## Task directions:
Each entry must appear in the answer exactly as given.

## Information provided:

--------

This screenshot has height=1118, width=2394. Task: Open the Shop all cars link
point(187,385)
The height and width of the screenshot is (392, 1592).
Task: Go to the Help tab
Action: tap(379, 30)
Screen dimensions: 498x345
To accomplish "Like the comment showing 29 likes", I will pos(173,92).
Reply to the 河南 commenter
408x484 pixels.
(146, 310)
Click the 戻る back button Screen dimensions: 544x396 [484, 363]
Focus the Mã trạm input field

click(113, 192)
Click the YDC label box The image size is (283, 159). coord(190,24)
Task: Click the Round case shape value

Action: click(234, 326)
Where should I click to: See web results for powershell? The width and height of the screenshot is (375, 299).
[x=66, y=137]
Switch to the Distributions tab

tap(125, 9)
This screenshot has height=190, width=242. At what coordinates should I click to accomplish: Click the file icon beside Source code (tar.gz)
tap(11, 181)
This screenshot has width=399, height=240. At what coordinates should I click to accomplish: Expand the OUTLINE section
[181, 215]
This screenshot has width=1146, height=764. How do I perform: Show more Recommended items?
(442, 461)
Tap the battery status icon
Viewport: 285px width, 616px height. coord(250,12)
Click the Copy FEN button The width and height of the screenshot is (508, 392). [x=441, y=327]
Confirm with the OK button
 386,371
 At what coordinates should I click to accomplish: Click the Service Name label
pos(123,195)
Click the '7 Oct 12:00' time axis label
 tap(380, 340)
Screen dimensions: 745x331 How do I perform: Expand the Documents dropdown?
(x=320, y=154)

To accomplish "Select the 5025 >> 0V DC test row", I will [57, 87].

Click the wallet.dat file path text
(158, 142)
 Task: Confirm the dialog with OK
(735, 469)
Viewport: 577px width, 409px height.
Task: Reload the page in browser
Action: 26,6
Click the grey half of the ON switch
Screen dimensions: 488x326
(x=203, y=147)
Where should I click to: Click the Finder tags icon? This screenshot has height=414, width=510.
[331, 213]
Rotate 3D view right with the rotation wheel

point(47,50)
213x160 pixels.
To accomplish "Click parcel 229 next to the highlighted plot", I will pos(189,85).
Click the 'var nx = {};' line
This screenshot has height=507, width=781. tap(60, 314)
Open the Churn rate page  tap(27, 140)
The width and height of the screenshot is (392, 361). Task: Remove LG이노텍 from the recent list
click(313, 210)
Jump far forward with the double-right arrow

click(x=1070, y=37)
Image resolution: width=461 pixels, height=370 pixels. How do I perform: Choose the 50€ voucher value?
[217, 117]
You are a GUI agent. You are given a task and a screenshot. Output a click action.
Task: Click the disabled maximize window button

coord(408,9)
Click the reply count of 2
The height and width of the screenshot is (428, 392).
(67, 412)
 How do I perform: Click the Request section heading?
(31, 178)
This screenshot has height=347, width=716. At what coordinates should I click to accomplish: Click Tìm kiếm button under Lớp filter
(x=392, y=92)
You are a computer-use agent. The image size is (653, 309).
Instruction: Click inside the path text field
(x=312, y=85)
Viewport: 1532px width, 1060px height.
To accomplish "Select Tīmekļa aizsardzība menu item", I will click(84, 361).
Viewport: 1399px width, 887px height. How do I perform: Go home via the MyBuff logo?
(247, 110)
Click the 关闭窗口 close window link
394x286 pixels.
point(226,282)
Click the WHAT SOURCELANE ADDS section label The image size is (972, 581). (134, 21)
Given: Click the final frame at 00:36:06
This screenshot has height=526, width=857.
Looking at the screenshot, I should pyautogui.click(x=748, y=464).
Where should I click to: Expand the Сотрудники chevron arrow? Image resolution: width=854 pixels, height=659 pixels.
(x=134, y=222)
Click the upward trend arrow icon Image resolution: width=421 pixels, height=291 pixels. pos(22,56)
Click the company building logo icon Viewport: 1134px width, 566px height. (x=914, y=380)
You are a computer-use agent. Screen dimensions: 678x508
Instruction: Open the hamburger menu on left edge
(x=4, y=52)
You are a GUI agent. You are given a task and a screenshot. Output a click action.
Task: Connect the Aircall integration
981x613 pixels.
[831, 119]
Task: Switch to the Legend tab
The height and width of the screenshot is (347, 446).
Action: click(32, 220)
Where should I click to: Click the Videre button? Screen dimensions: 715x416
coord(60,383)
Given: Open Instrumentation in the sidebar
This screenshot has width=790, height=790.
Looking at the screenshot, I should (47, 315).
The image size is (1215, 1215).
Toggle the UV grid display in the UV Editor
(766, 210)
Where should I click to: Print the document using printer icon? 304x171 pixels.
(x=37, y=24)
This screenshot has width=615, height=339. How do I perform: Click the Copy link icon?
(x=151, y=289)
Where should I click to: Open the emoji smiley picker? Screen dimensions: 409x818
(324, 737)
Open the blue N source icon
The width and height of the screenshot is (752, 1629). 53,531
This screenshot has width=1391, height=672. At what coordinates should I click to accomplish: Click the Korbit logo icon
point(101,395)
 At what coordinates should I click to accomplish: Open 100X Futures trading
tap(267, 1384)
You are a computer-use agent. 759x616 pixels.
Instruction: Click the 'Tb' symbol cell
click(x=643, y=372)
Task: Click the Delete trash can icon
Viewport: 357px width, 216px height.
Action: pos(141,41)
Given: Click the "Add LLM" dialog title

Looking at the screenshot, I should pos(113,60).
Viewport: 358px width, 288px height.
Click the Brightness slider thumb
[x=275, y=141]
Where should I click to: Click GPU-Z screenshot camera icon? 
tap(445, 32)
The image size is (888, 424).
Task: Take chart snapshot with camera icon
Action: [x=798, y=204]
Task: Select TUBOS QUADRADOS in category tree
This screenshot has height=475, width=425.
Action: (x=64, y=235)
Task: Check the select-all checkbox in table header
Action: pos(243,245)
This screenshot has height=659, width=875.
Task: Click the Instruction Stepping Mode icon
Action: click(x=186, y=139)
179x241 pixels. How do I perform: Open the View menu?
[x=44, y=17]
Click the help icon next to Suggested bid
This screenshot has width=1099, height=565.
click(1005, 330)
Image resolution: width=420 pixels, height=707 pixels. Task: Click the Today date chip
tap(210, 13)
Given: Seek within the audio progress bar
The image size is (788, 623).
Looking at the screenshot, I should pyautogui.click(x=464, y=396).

--------

## Reply:
This screenshot has height=1118, width=2394. Task: Open the Shop all cars link
point(187,385)
The height and width of the screenshot is (392, 1592).
Task: Go to the Help tab
Action: tap(379, 30)
Screen dimensions: 498x345
To accomplish "Like the comment showing 29 likes", I will pos(173,92).
Reply to the 河南 commenter
408x484 pixels.
(146, 310)
Click the 戻る back button Screen dimensions: 544x396 [484, 363]
Focus the Mã trạm input field

click(113, 192)
Click the YDC label box The image size is (283, 159). coord(190,24)
Task: Click the Round case shape value

Action: click(234, 326)
Where should I click to: See web results for powershell? The width and height of the screenshot is (375, 299).
[x=66, y=137]
Switch to the Distributions tab

tap(125, 9)
This screenshot has height=190, width=242. At what coordinates should I click to accomplish: Click the file icon beside Source code (tar.gz)
tap(11, 181)
This screenshot has width=399, height=240. At what coordinates should I click to accomplish: Expand the OUTLINE section
[181, 215]
This screenshot has width=1146, height=764. How do I perform: Show more Recommended items?
(442, 461)
Tap the battery status icon
Viewport: 285px width, 616px height. coord(250,12)
Click the Copy FEN button The width and height of the screenshot is (508, 392). [x=441, y=327]
Confirm with the OK button
 386,371
 At what coordinates should I click to accomplish: Click the Service Name label
pos(123,195)
Click the '7 Oct 12:00' time axis label
 tap(380, 340)
Screen dimensions: 745x331 How do I perform: Expand the Documents dropdown?
(x=320, y=154)

To accomplish "Select the 5025 >> 0V DC test row", I will [57, 87].

Click the wallet.dat file path text
(158, 142)
 Task: Confirm the dialog with OK
(735, 469)
Viewport: 577px width, 409px height.
Task: Reload the page in browser
Action: 26,6
Click the grey half of the ON switch
Screen dimensions: 488x326
(x=203, y=147)
Where should I click to: Click the Finder tags icon? This screenshot has height=414, width=510.
[331, 213]
Rotate 3D view right with the rotation wheel

point(47,50)
213x160 pixels.
To accomplish "Click parcel 229 next to the highlighted plot", I will pos(189,85).
Click the 'var nx = {};' line
This screenshot has height=507, width=781. tap(60, 314)
Open the Churn rate page  tap(27, 140)
The width and height of the screenshot is (392, 361). Task: Remove LG이노텍 from the recent list
click(313, 210)
Jump far forward with the double-right arrow

click(x=1070, y=37)
Image resolution: width=461 pixels, height=370 pixels. How do I perform: Choose the 50€ voucher value?
[217, 117]
You are a GUI agent. You are given a task and a screenshot. Output a click action.
Task: Click the disabled maximize window button

coord(408,9)
Click the reply count of 2
The height and width of the screenshot is (428, 392).
(67, 412)
 How do I perform: Click the Request section heading?
(31, 178)
This screenshot has height=347, width=716. At what coordinates should I click to accomplish: Click Tìm kiếm button under Lớp filter
(x=392, y=92)
You are a computer-use agent. The image size is (653, 309).
Instruction: Click inside the path text field
(x=312, y=85)
Viewport: 1532px width, 1060px height.
To accomplish "Select Tīmekļa aizsardzība menu item", I will click(84, 361).
Viewport: 1399px width, 887px height. How do I perform: Go home via the MyBuff logo?
(247, 110)
Click the 关闭窗口 close window link
394x286 pixels.
point(226,282)
Click the WHAT SOURCELANE ADDS section label The image size is (972, 581). (134, 21)
Given: Click the final frame at 00:36:06
This screenshot has height=526, width=857.
Looking at the screenshot, I should pyautogui.click(x=748, y=464).
Where should I click to: Expand the Сотрудники chevron arrow? Image resolution: width=854 pixels, height=659 pixels.
(x=134, y=222)
Click the upward trend arrow icon Image resolution: width=421 pixels, height=291 pixels. pos(22,56)
Click the company building logo icon Viewport: 1134px width, 566px height. (x=914, y=380)
You are a computer-use agent. Screen dimensions: 678x508
Instruction: Open the hamburger menu on left edge
(x=4, y=52)
You are a GUI agent. You are given a task and a screenshot. Output a click action.
Task: Connect the Aircall integration
981x613 pixels.
[831, 119]
Task: Switch to the Legend tab
The height and width of the screenshot is (347, 446).
Action: click(32, 220)
Where should I click to: Click the Videre button? Screen dimensions: 715x416
coord(60,383)
Given: Open Instrumentation in the sidebar
This screenshot has width=790, height=790.
Looking at the screenshot, I should (47, 315).
The image size is (1215, 1215).
Toggle the UV grid display in the UV Editor
(766, 210)
Where should I click to: Print the document using printer icon? 304x171 pixels.
(x=37, y=24)
This screenshot has width=615, height=339. How do I perform: Click the Copy link icon?
(x=151, y=289)
Where should I click to: Open the emoji smiley picker? Screen dimensions: 409x818
(324, 737)
Open the blue N source icon
The width and height of the screenshot is (752, 1629). 53,531
This screenshot has width=1391, height=672. At what coordinates should I click to accomplish: Click the Korbit logo icon
point(101,395)
 At what coordinates should I click to accomplish: Open 100X Futures trading
tap(267, 1384)
You are a computer-use agent. 759x616 pixels.
Instruction: Click the 'Tb' symbol cell
click(x=643, y=372)
Task: Click the Delete trash can icon
Viewport: 357px width, 216px height.
Action: pos(141,41)
Given: Click the "Add LLM" dialog title

Looking at the screenshot, I should pos(113,60).
Viewport: 358px width, 288px height.
Click the Brightness slider thumb
[x=275, y=141]
Where should I click to: Click GPU-Z screenshot camera icon? 
tap(445, 32)
The image size is (888, 424).
Task: Take chart snapshot with camera icon
Action: [x=798, y=204]
Task: Select TUBOS QUADRADOS in category tree
This screenshot has height=475, width=425.
Action: (x=64, y=235)
Task: Check the select-all checkbox in table header
Action: pos(243,245)
This screenshot has height=659, width=875.
Task: Click the Instruction Stepping Mode icon
Action: click(x=186, y=139)
179x241 pixels. How do I perform: Open the View menu?
[x=44, y=17]
Click the help icon next to Suggested bid
This screenshot has width=1099, height=565.
click(1005, 330)
Image resolution: width=420 pixels, height=707 pixels. Task: Click the Today date chip
tap(210, 13)
Given: Seek within the audio progress bar
The image size is (788, 623).
Looking at the screenshot, I should pyautogui.click(x=464, y=396).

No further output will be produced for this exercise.